Close, who won a Tony Award in 1995 for her first appearance as faded Hollywood star Norma Desmond, left the stage to a standing ovation as the musical revival hit the West End.

The actress, who played the part in Los Angeles and New York two decades ago, said she had kept some of the original props and costumes, which she is wearing again for this run at the Coliseum.

She said: “She is one of the great parts ever written for a woman, it is infinite in the possibility of exploration and I feel totally new in this role, I feel like I’ve never done it before except I’m wearing these old clothes.”

Christopher Hampton, Don Black, Lord Andrew Lloyd Webber, Glenn Close, Siobhan Dillon and Michael Xavier 
Dave Benett

The musical, based on Billy Wilder’s 1950 film, is a dark tale of delusion and paranoia in Hollywood, in which Close’s character dreams of a triumphant return to the big screen.

Close said she had been “very nervous” ahead of her performance and praised the “phenomenal” reaction from the audience, who gave her an ovation before she sang a note.

She said: “I’ve had a wonderful coach and beautiful music and I’ve had 20 years to learn how to sing it.

Take a bow: Glenn Close after the show
Dave Benett

“All of us are kind of gobsmacked, I’ve never had this kind of response and it’s not just me, I think it is the sum of the pure story and the music.

"It is such a powerful story to begin with and then to have such incredible music that puts the emotion on a higher level, I honestly think there is nothing like it.”

The actress, whose TV and film career includes Fatal Attraction, Damages and 101 Dalmatians, was joined on stage by the show’s writers Andrew Lloyd Webber, Don Black and Christopher Hampton.

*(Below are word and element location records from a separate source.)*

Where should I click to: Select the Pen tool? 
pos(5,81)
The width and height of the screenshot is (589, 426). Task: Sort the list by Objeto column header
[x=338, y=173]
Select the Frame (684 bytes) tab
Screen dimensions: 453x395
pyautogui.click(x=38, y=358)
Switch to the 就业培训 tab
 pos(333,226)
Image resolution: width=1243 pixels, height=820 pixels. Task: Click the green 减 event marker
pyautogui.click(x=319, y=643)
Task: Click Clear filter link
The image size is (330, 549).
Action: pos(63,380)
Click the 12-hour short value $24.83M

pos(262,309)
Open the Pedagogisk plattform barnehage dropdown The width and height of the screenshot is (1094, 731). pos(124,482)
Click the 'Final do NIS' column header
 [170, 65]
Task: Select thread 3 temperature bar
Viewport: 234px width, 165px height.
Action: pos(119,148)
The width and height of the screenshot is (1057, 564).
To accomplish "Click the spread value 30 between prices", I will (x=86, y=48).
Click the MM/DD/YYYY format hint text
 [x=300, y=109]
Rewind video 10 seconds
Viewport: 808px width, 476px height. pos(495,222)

Lloyd Webber said “no composer could ask for a better Norma Desmond”.

“It was the best performance I’ve ever heard and it’s just a joy to hear the orchestra,” he added. “The intensity was amazing.”

Close, who has 42 performances to go in the run, said it had been “a fabulous, wonderful adventure”, and Lloyd Webber said he was glad the show had stood up to a revival.

“I think it’s always exciting when a piece comes back,” he said. “I was very pleased that tonight there was nothing I would have changed. I wouldn’t change this at all and certainly wouldn’t change the performance.”